SELECTED EXCERPT:
________

Ok you are on the Earth and try to measure the speed of light in spaceship moving relative to you. You send them a digital message to have them test the speed of light in the spaceship, later you receive the digitized message stating the speed. In this case you still did not measure the speed of light in a moving frame, since the measuring device was measuring in a restframe. The speed of light cannot be measured in a moving frame. That is what I am trying to tell you for several postings.

I'm saying that I can use a moving ruler/clock system to measure position and time (and consequently speed) in some other frame, namely the rest frame of that ruler/clock system.

Yes obviously, but you fail to realize that that is no longer a measurement of a moving frame but a measurement in (another) rest frame.

 

[JesseM]

Ok you are on the Earth and try to measure the speed of light in spaceship moving relative to you. You send them a digital message to have them test the speed of light in the spaceship, later you receive the digitized message stating the speed.

Let's focus on measurements which are in both cases made automatically using my own equipment, so that there is no question of one speed measurement being made by me and the other being made by some other people.

________

INFORMATION PROVIDED:
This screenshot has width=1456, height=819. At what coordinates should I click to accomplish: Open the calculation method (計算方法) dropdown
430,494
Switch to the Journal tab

________

TASK 1:
Please set down, word for word, the part of the speed-of-light thread that opens with the words containing "I'm saying that" and closes with "that ruler/clock system.".
TASK 2:
Decide whether each statement agrees with the speed-of-light thread, answering yes or no and quoting the deciding words: (a) In the spaceship scenario, the speed result comes back to Earth as a digitized message. (b) The thread states that the speed of light can be measured in a moving frame. (c) The last paragraph proposes focusing on measurements made with other people's equipment.
Work only from the speed-of-light thread, not from the material.

WRITTEN ANSWER 1:
I'm saying that I can use a moving ruler/clock system to measure position and time (and consequently speed) in some other frame, namely the rest frame of that ruler/clock system.

WRITTEN ANSWER 2:
(a) Yes: "later you receive the digitized message stating the speed."
(b) No: "The speed of light cannot be measured in a moving frame."
(c) No: "made automatically using my own equipment"